# Project 3 - Brayboy

> **NIH NIH P20** · WOMEN AND INFANTS HOSPITAL-RHODE ISLAND · 2020 · $23,219

## Abstract

ABSTRACT/SUMMARY 
The US birth rate has fallen over the past 30 years while births from women ages 35-55 instead have 
increased. Advanced maternal age in pregnancy carries a higher risk of gestational hypertension/preeclampsia 
(OR 2.42), and gestational diabetes (OR 1.11). Pregnancy has long been regarded as a “stress test” which 
may herald the development of overt diseases in older women who are predisposed, or have already 
developed subclinical pathophysiology. Older women who require treatment with in vitro fertilization have an 
even higher risk of developing these obstetric complications even when controlling statistically for age.

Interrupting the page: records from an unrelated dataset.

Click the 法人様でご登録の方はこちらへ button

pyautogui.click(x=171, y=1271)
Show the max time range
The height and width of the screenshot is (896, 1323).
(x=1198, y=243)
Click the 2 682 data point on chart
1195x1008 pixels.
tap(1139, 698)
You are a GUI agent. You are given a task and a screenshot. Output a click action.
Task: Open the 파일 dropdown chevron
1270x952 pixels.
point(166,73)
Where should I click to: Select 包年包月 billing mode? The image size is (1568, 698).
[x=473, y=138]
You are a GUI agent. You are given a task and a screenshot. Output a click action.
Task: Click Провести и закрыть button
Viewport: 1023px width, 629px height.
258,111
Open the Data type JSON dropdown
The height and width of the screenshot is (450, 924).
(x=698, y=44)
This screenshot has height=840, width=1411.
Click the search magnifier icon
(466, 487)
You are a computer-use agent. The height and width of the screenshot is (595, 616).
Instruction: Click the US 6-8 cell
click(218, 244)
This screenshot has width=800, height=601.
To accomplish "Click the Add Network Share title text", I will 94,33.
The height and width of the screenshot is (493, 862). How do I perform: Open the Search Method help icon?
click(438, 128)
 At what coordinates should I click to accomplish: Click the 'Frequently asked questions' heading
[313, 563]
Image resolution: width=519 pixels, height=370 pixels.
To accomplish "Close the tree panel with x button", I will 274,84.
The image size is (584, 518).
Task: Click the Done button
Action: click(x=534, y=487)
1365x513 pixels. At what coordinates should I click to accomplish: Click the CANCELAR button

This 
highlights that an additional insult may be initiated by superovulation or perhaps embryo 
culture. Unfortunately, physicians have no mechanistic understanding of why this is the case, or how to predict 
the outcome more effectively. However, recent studies have examined the transcriptomic profile of cumulus 
cells to reveal pathophysiology in the mother. Further, the cumulus cell transcriptome is different in young and 
aged patients undergoing IVF. The findings report that women >37 years old showed over expression of 
angiogenic genes by the cumulus cells, including ANGPTL4 (angiopoietin like 4), LEPR (leptin receptor), 
TGFBR3 (transforming growth factor beta receptor III), and FGF2 (fibroblast growth factor). Even patients 31- 
36 years of age overexpressed genes related to the insulin signaling pathway such as IGFBP3 (insulin like 
growth binding factor 3), P1K3R1 (Phosphoinositide-3-Kinase, Regulatory Subunit 1 (Alpha)), and IGFBP5 
(Insulin-Like Growth Factor Binding Protein 5), suggesting a transition to pregnancy-related diabetes. We 
hypothesize that overexpression of these genes and others responsive to a two-hit model of maternal stress, 
could be predictive for the increased rates of gestational diabetes and hypertension manifested in older 
parturients. However, no study to date has followed patients longitudinally to determine if altered cumulus cell 
gene expression is clinically relevant. Our objective is to determine how effective these metrics in the cumulus 
cells are in aged humans in predicting disease manifestation. To address this we propose the following specific 
aims: 
Specific Aim 1: Correlate candidate transcripts involved in angiogenesis (ANGPTL4, LEPR, TGFBR3, 
and FGF2), of the insulin pathway (IGFBP3, P1K3R1 and IGFBP5), and of general transcript profiles with 
pregnancy complications in aged women undergoing IVF; 
Specific Aim 2: 
Determine how significantly mice 
have altered gene expression in their cumulus cells during aging and how these profiles may reflect aged 
women undergoing IVF. 
Specific Aim 3: 
Retrospective associations will be conducted on patients in Aim 1 
with the molecular profiles acquired from their cumulus cells.

## Key facts

- **NIH application ID:** 9883807
- **Project number:** 5P20GM121298-04
- **Recipient organization:** WOMEN AND INFANTS HOSPITAL-RHODE ISLAND
- **Principal Investigator:** LYNAE M BRAYBOY
- **Activity code:** P20 (R01, R21, SBIR, etc.)
- **Funding institute:** NIH
- **Fiscal year:** 2020
- **Award amount:** $23,219
- **Award type:** 5
- **Project period:** 2020-03-01 → 2020-11-30

## Primary source

NIH RePORTER: https://reporter.nih.gov/project-details/9883807

## Citation

> US National Institutes of Health, RePORTER application 9883807, Project 3 - Brayboy (5P20GM121298-04). Retrieved via AI Analytics 2026-05-25 from https://api.ai-analytics.org/grant/nih/9883807. Licensed CC0.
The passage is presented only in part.